### What the task requires
Locate each line in the records below that contains the string "width", and copy every such line in full.

### Provided entries
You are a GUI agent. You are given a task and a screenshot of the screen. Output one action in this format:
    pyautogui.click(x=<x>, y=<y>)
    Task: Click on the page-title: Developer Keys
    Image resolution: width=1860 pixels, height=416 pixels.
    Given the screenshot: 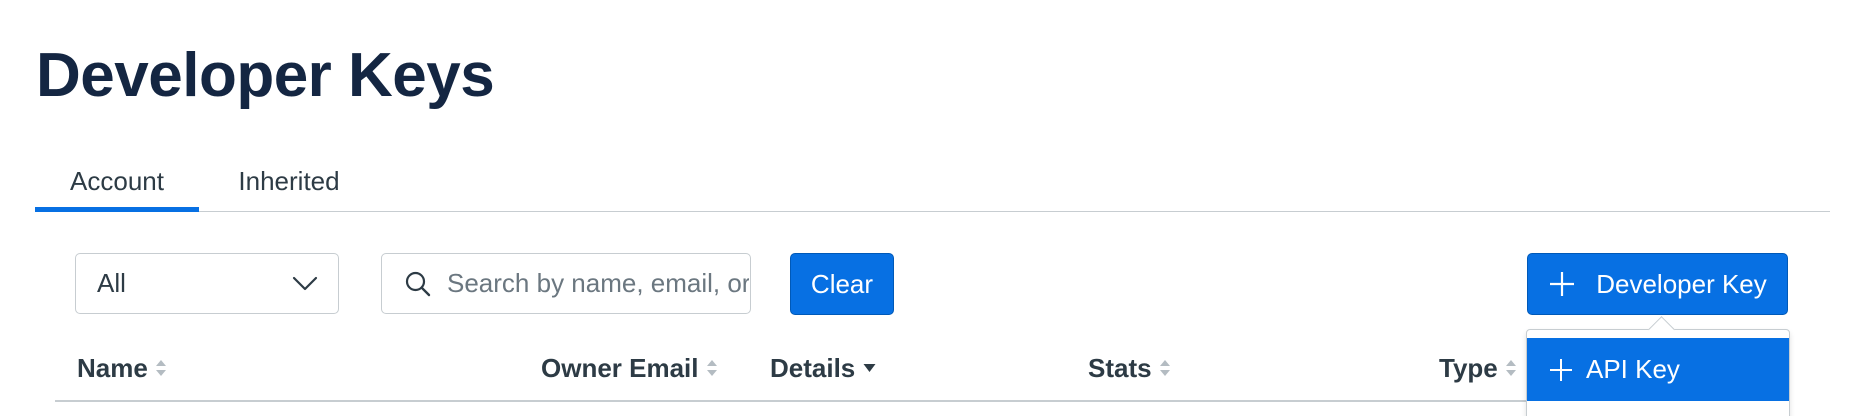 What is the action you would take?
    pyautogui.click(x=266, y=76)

==

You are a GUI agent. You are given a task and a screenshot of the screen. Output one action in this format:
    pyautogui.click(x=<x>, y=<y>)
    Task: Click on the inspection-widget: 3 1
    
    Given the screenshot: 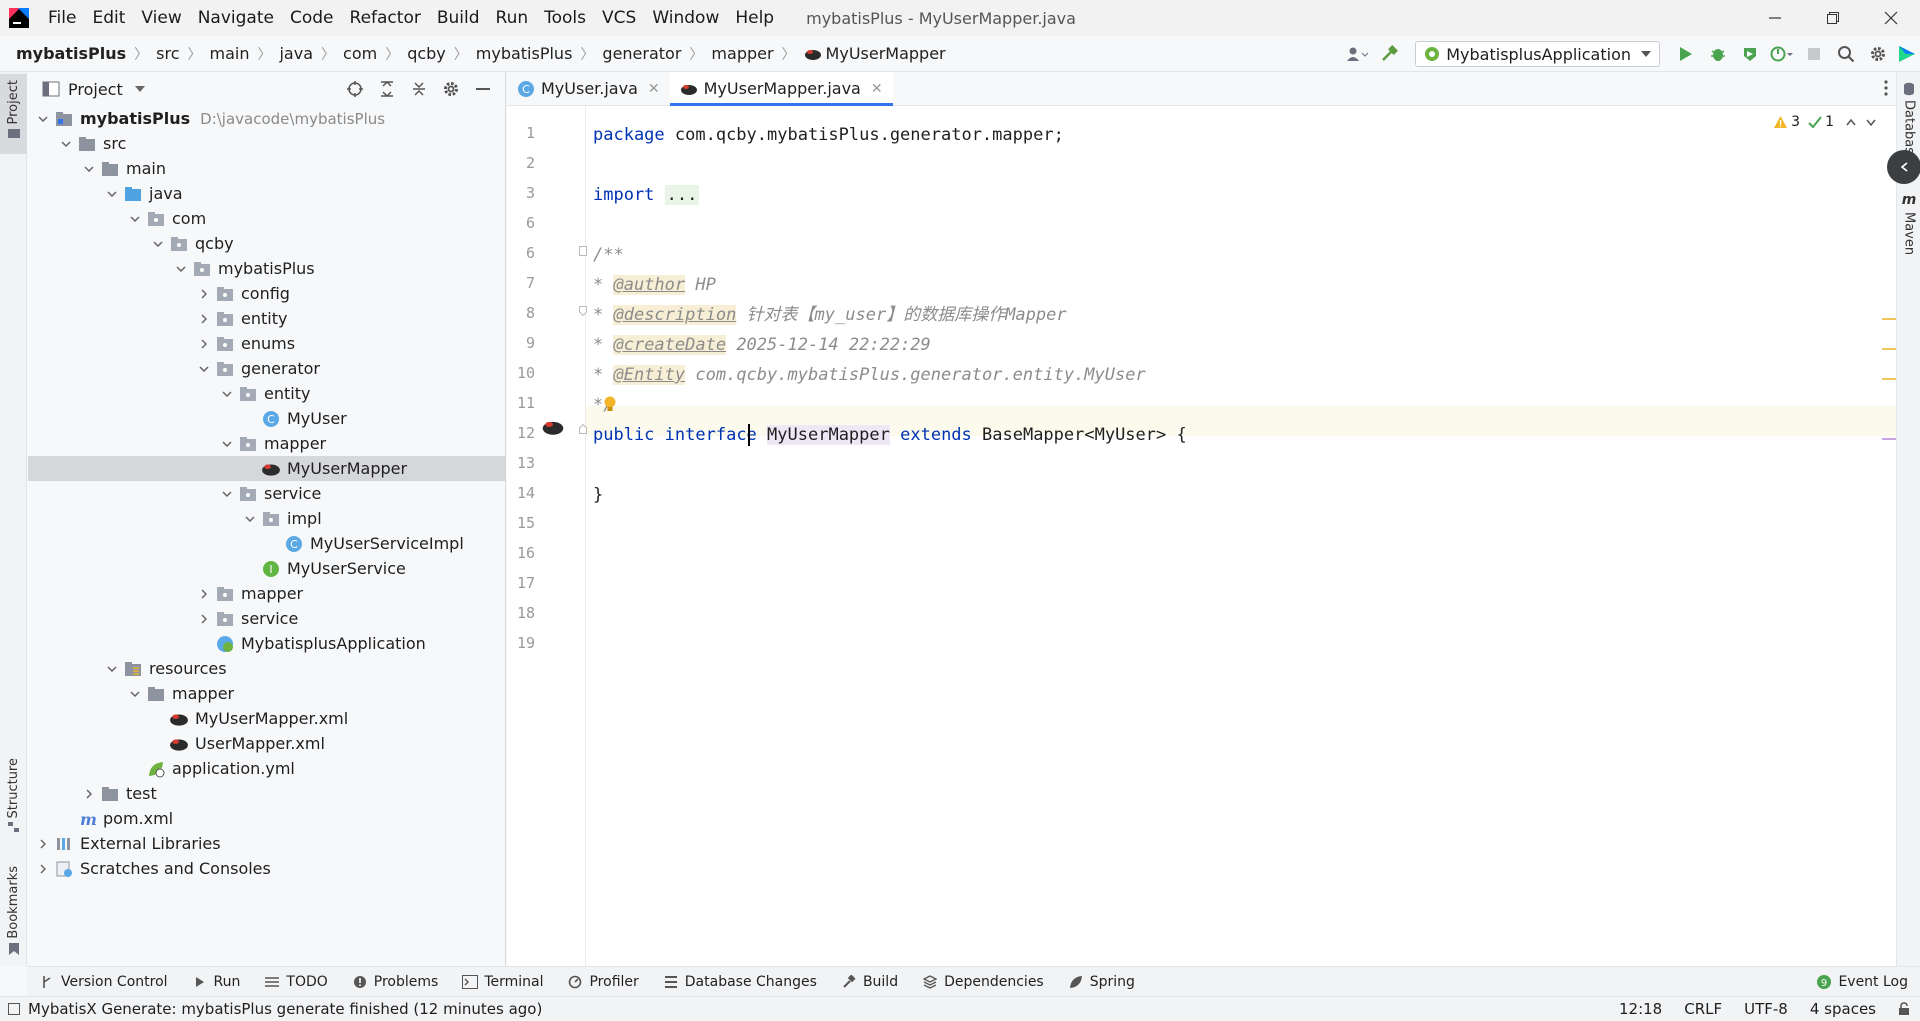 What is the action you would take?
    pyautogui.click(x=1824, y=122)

==

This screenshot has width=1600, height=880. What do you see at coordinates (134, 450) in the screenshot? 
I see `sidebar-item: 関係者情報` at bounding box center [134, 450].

### Result of this task
    Image resolution: width=1860 pixels, height=416 pixels.
This screenshot has width=1600, height=880. What do you see at coordinates (134, 450) in the screenshot? 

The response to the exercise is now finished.